Introduction
While anti-globalization sentiment intensified, many multinational corporations feel the pressures exerted by political and societal actors (Brammer, Branicki, & Linnenluecke, 2020; Buckley, 2022) and need to actively employ nonmarket strategies to improve their standing in the eyes of both internal and external stakeholders. Indeed, corporate socio-political engagement (Sun, Doh, Rajwani, Werner, & Luo, 2024), defined as the intersection of nonmarket strategies, including corporate social responsibility (CSR) and corporate political activities (CPA), presents a compelling vantage point to study liabilities of foreignness (Eden & Miller, 2004; Zaheer, 2002). In particular, earlier research has examined emerging market multinational companies’ (EMNCs) additional layers of liability of foreignness due to their countries of origin (Liou et al., 2021; Liou & Lamb, 2018; Tashman, Marano, & Kostova, 2019; Xia, Huang, & Li, 2024). As EMNCs navigate complex socio-political landscapes, where biases and stereotypes may hinder their acceptance, understanding the interplay of two major dimensions of Stereotype Content Model (SCM) (Fiske, Cuddy, Glick, & Xu, 2002), namely warmth and competence perceptions becomes crucial. By applying the SCM, this article proposes a configurational approach for EMNCs to address their liability of foreignness. EMNCs can strategically employ both CSR and CPA to counter the unique country-of-origin stereotypes associated with emerging markets and overcome their liability of foreignness in the developed markets.
EMNCs’ Liability of Foreignness in a Developed Market
According to Eden and Miller (2004), the liability of foreignness may result in additional social costs for a foreign firm, compared with domestic firms, through three major competitive disadvantages, including unfamiliarity hazard, relational hazard, and discrimination hazard. As summarized in Table 1, EMNCs are likely to encounter additional liability of foreignness in their socio-political engagement in the developed market. Unfamiliarity costs stem from a foreign firm’s lack of host market knowledge (Eden & Miller, 2004). For example, a U.S. bank is better equipped to navigate diversity, equity, and inclusion initiatives than a foreign bank due to its experience in various states with differing regulations (Hellerstedt, Uman, & Wennberg, 2023). Relational hazards involve organizational costs associated with coordination within the firm and with external stakeholders (Eden & Miller, 2004). To meet increasing public policy demands, multinational corporations (MNCs) in developed markets often publish annual sustainability reports and seek third-party certifications to verify their value chain partners’ sustainability practices (Liou, Ting, & Chen, 2023). EMNCs can mitigate these hazards by improving their market strategies and learning from best practices in developed markets (Liou et al., 2021; Liou & Lamb, 2018; Tashman et al., 2019). However, the challenge of discriminatory hazards requires careful nonmarket strategies to address stereotypes held by stakeholders about EMNCs, such as those related to worker rights and product safety (Liou, Chao, & Yang, 2016).

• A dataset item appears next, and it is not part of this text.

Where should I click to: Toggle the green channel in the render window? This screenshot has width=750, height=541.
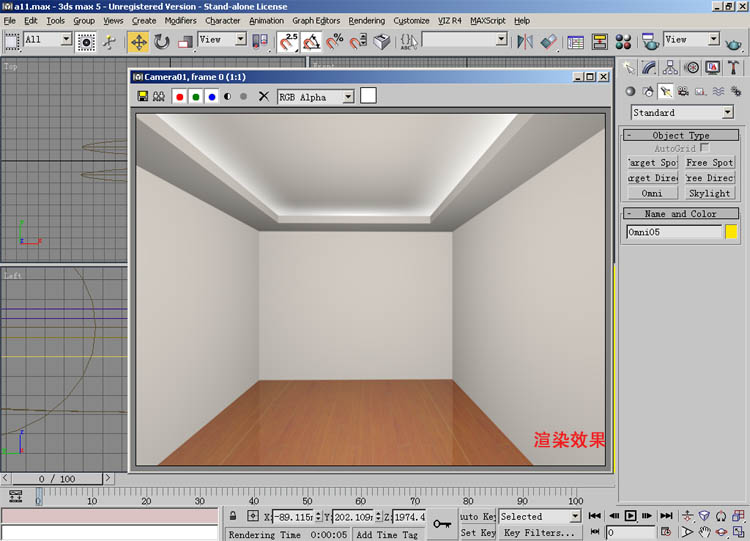[x=196, y=97]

The Stereotype Content Model (SCM) and Developed Market Stakeholders’ Social Judgment
The social categorization theory suggests that individuals tend to categorize others into social groups and interpret their behaviors based on these groups. This can lead to stereotyping and differential emotions. Fiske et al.‘s (2018) Stereotype Content Model (SCM) suggests that stereotypical views are captured by two dimensions: warmth (i.e., whether the other is competing for resources) and competence (i.e., whether the other is capable of carrying out the intent). These dimensions form four types of stereotypical groups: paternalistic, envious, contemptuous, and admiration stereotypes. The SCM has been used to discuss firm-level phenomena in the business literature. Figure 1 shows examples of brand perceptions by U.S. consumers’ evaluations of competence and warmth (Malone & Fiske, 2013).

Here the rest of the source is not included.